Fue mi culpa. La precipité hacia las fauces de la muerte por hacerla correr más de lo que podía aguantar. La reventé en un capricho queriendo escapar de algo que no solo no recuerdo ya, sino que hasta hoy me sigue persiguiendo. Recién ahora, tantos años después, andando por la misma pradera, retornado del olvido y de un exilio auto-impuesto, a lomo de otra yegua blanca, estoy afrontando el remordimiento madurado y reposado en cascos de secreto. Sólo a mi tía fui capaz de contarle toda la verdad, como siempre. Su juego, finalmente, había cuajado. Estoy llorando, llorando con hondos gemidos. Frontera, llevándome, se compadece e intenta con su paz, aliviar la ferocidad de mi llanto. No hay caso, no quiero volver a la casa, no quiero seguir andando, me siento aturdido, responsable no solo de haber matado a Ladiana por un estúpido berrinche de malcriado, sino por haberme permitido olvidar hasta hoy, todo lo ocurrido. Estoy a casi dos kilómetros del descenso del cerro, comienza a ladearse el astro, sobre el cielo altísimo de la sierra. Desmonto, me froto la barba con los puños y bruscamente, lanzó la abundante mucosidad de mi nariz con un impetuoso soplido. Me corren las lágrimas, siento que me faltan las vísceras. Estoy abrumado y a la vez me precipito sin reparo y temerosamente hacia las profundidades de la culpa, una culpa rastrera y forajida que me va despellejando porque la dejo, porque me abro a que recorra mis músculos y me queme por completo.
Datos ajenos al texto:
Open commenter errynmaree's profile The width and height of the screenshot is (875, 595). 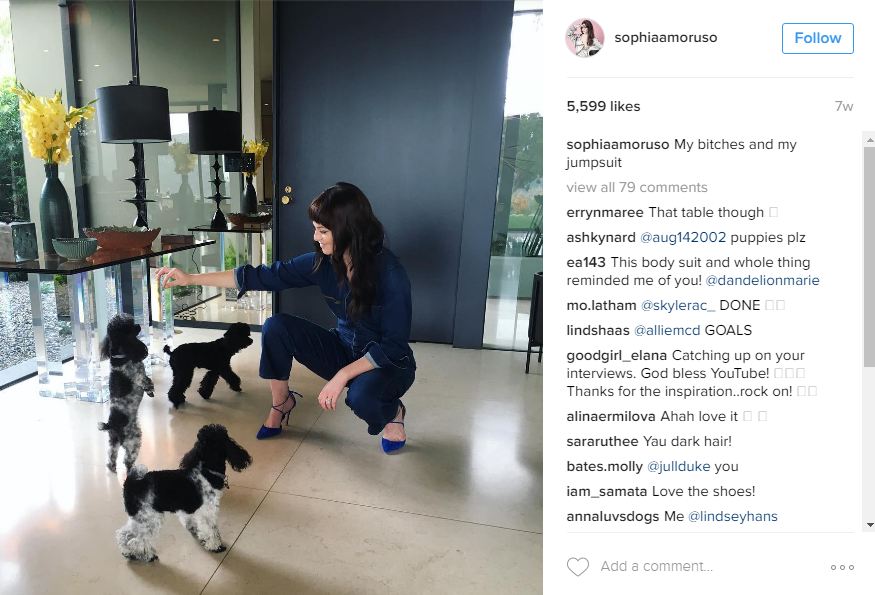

El llanto, como si fuese lluvia, va escampando y mis irritados ojos, al final, vuelven a abrirse a la realidad del verano. El recuerdo de la muerte de Ladiana, liberado por fin, me hace en este momento definitivamente más liviano, me siento herido pero más humano, me siento real. Abandono las cadenas que me preservaron de su peso lacerante y cuando ya ni un surco brillante se deja ver en mis mejillas, elijo sentarme y respirar con tranquilidad, invocando un sosiego, que por fortuna me alcanza en menos de un minuto. Me abrazo a esta sensación cálida y dejo pasar un poco de tiempo antes de volver a pararme, acariciar a Frontera en su musculoso cuello y volverla a montar. Ahora sí, rumbo a casa.